### Input data

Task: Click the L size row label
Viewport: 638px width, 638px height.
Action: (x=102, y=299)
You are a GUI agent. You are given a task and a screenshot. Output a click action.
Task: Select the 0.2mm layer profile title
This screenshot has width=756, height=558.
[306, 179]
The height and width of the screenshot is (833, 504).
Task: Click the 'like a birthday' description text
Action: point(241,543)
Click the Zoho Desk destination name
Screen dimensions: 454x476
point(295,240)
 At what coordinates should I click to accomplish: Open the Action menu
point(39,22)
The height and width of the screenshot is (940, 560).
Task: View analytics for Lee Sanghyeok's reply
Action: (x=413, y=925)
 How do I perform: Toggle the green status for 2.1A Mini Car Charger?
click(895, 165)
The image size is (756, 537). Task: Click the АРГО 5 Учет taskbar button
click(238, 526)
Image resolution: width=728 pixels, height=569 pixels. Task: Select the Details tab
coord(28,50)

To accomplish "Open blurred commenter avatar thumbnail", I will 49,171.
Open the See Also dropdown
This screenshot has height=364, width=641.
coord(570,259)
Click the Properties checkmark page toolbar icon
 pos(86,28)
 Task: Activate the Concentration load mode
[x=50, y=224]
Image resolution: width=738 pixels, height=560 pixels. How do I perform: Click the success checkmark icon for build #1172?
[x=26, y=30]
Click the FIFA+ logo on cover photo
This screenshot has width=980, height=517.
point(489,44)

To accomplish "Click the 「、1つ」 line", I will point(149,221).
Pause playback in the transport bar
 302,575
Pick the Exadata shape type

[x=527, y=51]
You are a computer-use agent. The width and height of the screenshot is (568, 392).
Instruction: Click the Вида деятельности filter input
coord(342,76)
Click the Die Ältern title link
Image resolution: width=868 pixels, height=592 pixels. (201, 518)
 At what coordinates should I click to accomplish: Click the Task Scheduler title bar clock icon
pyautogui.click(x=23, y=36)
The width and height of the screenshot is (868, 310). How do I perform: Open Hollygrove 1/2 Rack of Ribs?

### To do
The listing above has to be written out again in full, exactly as shown.

### Expected answer
Task: Click the L size row label
Viewport: 638px width, 638px height.
Action: (x=102, y=299)
You are a GUI agent. You are given a task and a screenshot. Output a click action.
Task: Select the 0.2mm layer profile title
This screenshot has width=756, height=558.
[306, 179]
The height and width of the screenshot is (833, 504).
Task: Click the 'like a birthday' description text
Action: point(241,543)
Click the Zoho Desk destination name
Screen dimensions: 454x476
point(295,240)
 At what coordinates should I click to accomplish: Open the Action menu
point(39,22)
The height and width of the screenshot is (940, 560).
Task: View analytics for Lee Sanghyeok's reply
Action: (x=413, y=925)
 How do I perform: Toggle the green status for 2.1A Mini Car Charger?
click(895, 165)
The image size is (756, 537). Task: Click the АРГО 5 Учет taskbar button
click(238, 526)
Image resolution: width=728 pixels, height=569 pixels. Task: Select the Details tab
coord(28,50)

To accomplish "Open blurred commenter avatar thumbnail", I will 49,171.
Open the See Also dropdown
This screenshot has height=364, width=641.
coord(570,259)
Click the Properties checkmark page toolbar icon
 pos(86,28)
 Task: Activate the Concentration load mode
[x=50, y=224]
Image resolution: width=738 pixels, height=560 pixels. How do I perform: Click the success checkmark icon for build #1172?
[x=26, y=30]
Click the FIFA+ logo on cover photo
This screenshot has width=980, height=517.
point(489,44)

To accomplish "Click the 「、1つ」 line", I will point(149,221).
Pause playback in the transport bar
 302,575
Pick the Exadata shape type

[x=527, y=51]
You are a computer-use agent. The width and height of the screenshot is (568, 392).
Instruction: Click the Вида деятельности filter input
coord(342,76)
Click the Die Ältern title link
Image resolution: width=868 pixels, height=592 pixels. (201, 518)
 At what coordinates should I click to accomplish: Click the Task Scheduler title bar clock icon
pyautogui.click(x=23, y=36)
The width and height of the screenshot is (868, 310). How do I perform: Open Hollygrove 1/2 Rack of Ribs?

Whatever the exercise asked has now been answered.